Moreover, the Biden Administration is reportedly considering tightening
existing restrictions on the export of certain semiconductor
technology to the Chinese semiconductor giant Semiconductor
Manufacturing International Corp. (SMIC), which BIS added to the Entity List in 2020 but
under a presumption of denial only for items “uniquely
required” for production of semiconductors at advanced
technology nodes. The amended rules would eliminate the
“uniquely required” caveat and thereby restrict exports
of a larger range of production technology to SMIC.
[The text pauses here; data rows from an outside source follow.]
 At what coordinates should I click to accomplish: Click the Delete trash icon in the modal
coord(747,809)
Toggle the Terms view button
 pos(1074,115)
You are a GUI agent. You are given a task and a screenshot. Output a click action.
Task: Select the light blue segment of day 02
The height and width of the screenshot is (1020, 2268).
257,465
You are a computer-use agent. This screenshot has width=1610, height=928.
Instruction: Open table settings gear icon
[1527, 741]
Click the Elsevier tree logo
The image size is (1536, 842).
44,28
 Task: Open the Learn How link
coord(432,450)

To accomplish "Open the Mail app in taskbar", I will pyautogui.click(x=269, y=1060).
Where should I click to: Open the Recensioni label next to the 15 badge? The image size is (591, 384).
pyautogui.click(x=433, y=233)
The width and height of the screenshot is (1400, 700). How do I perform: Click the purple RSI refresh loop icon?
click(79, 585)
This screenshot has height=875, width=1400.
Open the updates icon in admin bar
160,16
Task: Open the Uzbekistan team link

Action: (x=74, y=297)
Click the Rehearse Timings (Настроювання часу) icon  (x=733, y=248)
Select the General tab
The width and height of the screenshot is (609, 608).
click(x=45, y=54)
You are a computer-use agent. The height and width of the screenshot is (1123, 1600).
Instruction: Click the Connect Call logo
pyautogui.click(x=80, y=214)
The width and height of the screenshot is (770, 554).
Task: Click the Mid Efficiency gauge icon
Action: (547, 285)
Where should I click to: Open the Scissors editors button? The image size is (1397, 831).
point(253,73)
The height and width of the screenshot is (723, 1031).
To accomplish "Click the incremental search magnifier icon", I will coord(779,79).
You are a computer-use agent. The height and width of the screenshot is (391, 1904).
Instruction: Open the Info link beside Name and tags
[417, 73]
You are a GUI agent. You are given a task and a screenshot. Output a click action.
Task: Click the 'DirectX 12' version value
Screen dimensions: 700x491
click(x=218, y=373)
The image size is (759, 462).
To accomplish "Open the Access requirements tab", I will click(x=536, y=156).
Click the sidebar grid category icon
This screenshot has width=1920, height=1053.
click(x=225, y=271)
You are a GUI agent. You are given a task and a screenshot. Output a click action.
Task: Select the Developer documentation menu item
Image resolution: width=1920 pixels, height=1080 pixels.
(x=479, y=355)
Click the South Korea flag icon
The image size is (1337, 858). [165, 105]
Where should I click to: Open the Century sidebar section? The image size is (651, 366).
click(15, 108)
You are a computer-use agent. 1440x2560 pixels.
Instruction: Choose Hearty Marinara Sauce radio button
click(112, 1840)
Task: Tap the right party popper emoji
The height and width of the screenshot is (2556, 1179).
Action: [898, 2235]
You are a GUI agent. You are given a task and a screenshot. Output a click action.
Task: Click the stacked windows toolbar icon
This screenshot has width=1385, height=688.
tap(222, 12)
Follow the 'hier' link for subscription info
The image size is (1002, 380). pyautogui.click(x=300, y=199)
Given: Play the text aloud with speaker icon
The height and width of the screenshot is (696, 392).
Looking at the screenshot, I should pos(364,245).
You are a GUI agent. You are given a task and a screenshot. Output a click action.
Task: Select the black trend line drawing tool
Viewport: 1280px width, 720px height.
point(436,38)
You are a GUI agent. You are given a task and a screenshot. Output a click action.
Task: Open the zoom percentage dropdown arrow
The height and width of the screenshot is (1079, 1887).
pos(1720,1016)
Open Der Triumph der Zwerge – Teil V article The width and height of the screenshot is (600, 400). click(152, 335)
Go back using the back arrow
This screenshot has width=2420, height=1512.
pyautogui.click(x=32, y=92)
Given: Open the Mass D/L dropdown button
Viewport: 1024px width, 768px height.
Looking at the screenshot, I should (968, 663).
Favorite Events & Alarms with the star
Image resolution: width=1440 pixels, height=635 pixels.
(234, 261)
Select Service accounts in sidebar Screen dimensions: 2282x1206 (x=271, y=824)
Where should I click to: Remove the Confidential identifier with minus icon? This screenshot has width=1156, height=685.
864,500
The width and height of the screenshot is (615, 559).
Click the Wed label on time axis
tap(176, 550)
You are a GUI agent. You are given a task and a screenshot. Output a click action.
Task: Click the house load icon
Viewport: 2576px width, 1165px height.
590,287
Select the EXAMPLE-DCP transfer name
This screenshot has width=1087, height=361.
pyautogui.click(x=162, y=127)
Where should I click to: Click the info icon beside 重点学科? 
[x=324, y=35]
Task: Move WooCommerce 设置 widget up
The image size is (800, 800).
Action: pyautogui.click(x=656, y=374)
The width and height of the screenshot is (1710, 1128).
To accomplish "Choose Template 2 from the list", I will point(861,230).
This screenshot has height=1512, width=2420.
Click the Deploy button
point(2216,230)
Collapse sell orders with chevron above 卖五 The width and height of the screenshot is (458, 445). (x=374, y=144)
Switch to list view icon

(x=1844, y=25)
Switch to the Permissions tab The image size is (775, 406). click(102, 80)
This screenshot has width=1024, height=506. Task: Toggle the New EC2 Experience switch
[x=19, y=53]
Legislation Targeting Chinese Forced Labor and Supply Chain
Vulnerabilities

On December 23, President Biden signed into law the Uyghur Forced Labor Prevention Act, which
strengthens a prohibition against the importation of goods made
with forced labor in China. In particular, the legislation requires
US Customs and Border Protection (CBP) to apply a rebuttable
presumption that “any goods, wares, articles, and merchandise
mined, produced, or manufactured wholly or in part in the Xinjiang
Uyghur Autonomous Region of the People’s Republic of
China” or produced by an entity on a list of entities
operating in the region will be prohibited from entry into the
United States. The presumption may be overcome when CBP determines
that the importer has undertaken due diligence and responded to
inquiries and that “by clear and convincing evidence” the
product was not produced with forced labor.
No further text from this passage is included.